Un “one man show” cui dovremo assistere dalle prossime elezioni in molti centri minori della Penisola dove, secondo “cuor di coccodrillo” Berlusconi, i soli sindaci saranno chiamati ad amministrare i resti di comunità a volte assai antiche e fiere. Così Cazzago, che ha dato i natali a Giancarlo Giorgetti, uno degli uomini più potenti della Lega finanziatrice del kolossal cinematografico su Alberto da Giussano e il Barbarossa, apoteosi dei comuni lombardi vittoriosi a Legnano, sparirà dalle carte geografiche accorpandosi forse al vicino Galliate Lombardo, che già presenta sfumature diverse di dialetto, essendo soltanto “vistalago”. L'Italia degli ottomila comuni, coriacei come mini stati, attaccati a tradizioni spesso infinitesimali ma difese con l'elmetto, si prepara a globalizzare la salama da sugo e i pizzoccheri, la corsa degli asini e il Palio di Siena, la cui provincia (destinata peraltro a scomparire) custodisce il comune più parcellizzato d'Italia, visto che lì la competizione incomincia addirittura dalle contrade. L'italiano, già “sindaco” della propria famiglia e spesso di quella del vicino di casa, vive l'appartenenza geografica come una crociata, perché proprio nella parte centro settentrionale del nostro Paese fiorì nel Medioevo il concetto di comune come strumento di liberazione dalle imposizioni feudali e dall'autorità imperiale.
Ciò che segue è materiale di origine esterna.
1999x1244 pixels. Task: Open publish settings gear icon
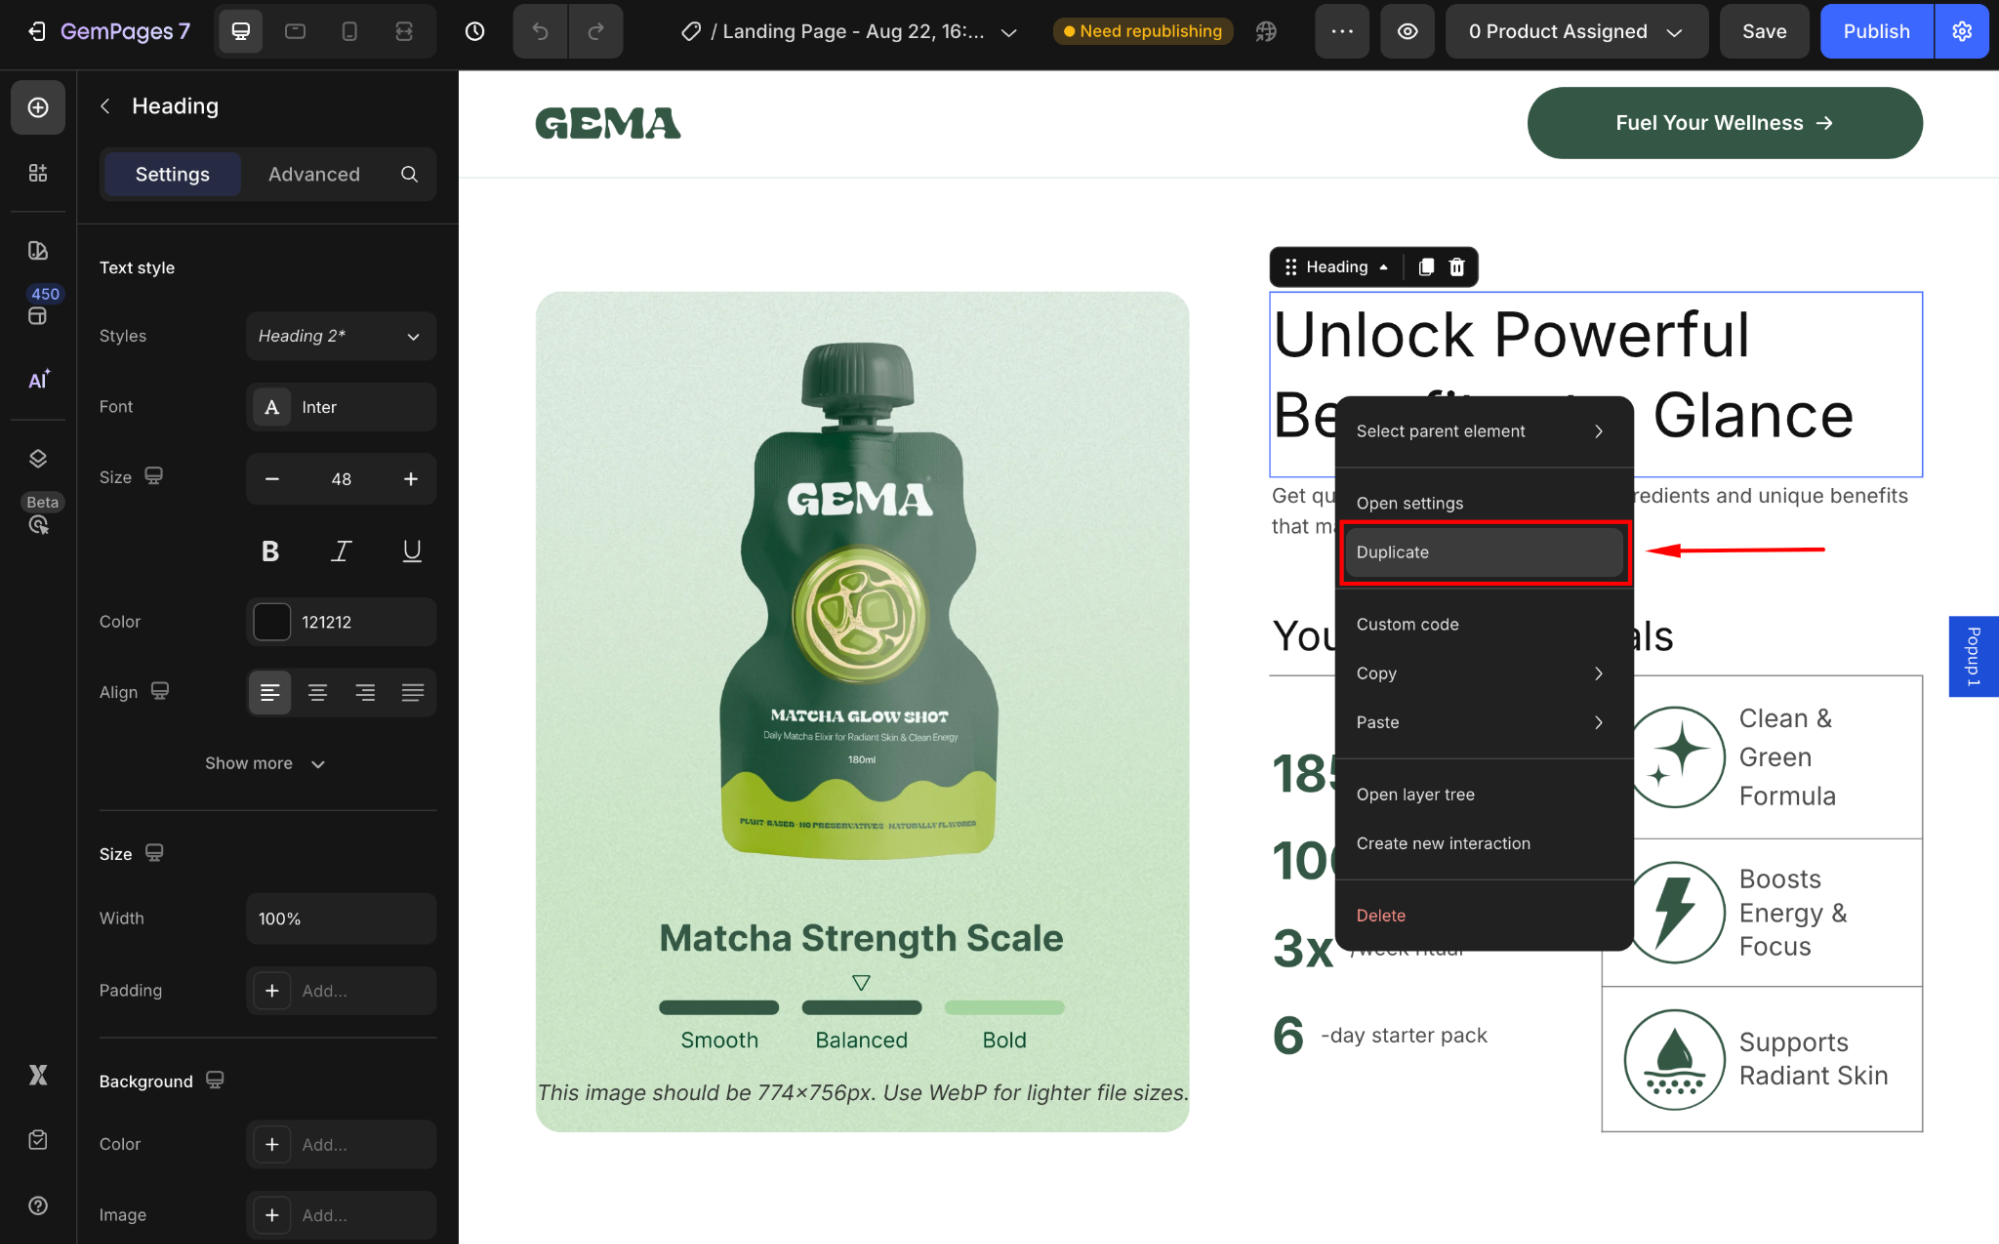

Così fa ancor più specie pensare che due lombardi come Berlusconi e Tremonti (che con un atto di autolesionismo sentimentale ha cassato la propria provincia d'origine, Sondrio) si siano accaniti contro un'istituzione che proprio al Nord ebbe la più forte volontà di rivalsa, con i trenta comuni della Lega Lombarda coalizzati contro Federico I di Hohenstaufen.
Oggi invece la dissennata politica economica nazionale, continuamente bacchettata e messa in riga dalla Banca centrale europea, costringerà molti cittadini a rinunciare a uno degli ultimi, atavici, divertimenti, quello di parlar male del proprio vicino di municipio, stupirlo con leggendarie arborellate e sagre del fungo, fuochi artificiali degni di Piedigrotta, passeggiate a lago che sembrano uscite dal pantografo di Le Corbusier.
Così, se a Roma si pigia un bottone, “muore il mandarino” a Morterone, Menarola, Cassano Valcuvia, Azzio, Brienno o Lasnigo, tanto per citare qualche comunello sparuto di Lombardia, in cui sindaco e assessori, come in un racconto di Andrea Vitali, chiudevano la bottega e si sedevano “in consiglio” davanti a polenta e “legurott” per inventarne una nuova da giocare al nemico limitrofo. La morte istituzionale dei comuni porta con sé un pezzo dell'Italia migliore, pepponiana e doncamillesca, guelfa e ghibellina, terrona e polentona, ma vivace e arguta nel suo campanilismo a volte ingenuo a volte costruttivo, comunque unico e pittoresco. E magari nei cartelli stradali - come accadde durante il fascismo, altro governo accentratore - comparirà, accanto al nome del principale comune, la dicitura “ed Uniti”, che nell'Italia ancora rurale e incolta di quei tempi fu triste suggerimento per il nome di qualche povero emigrante.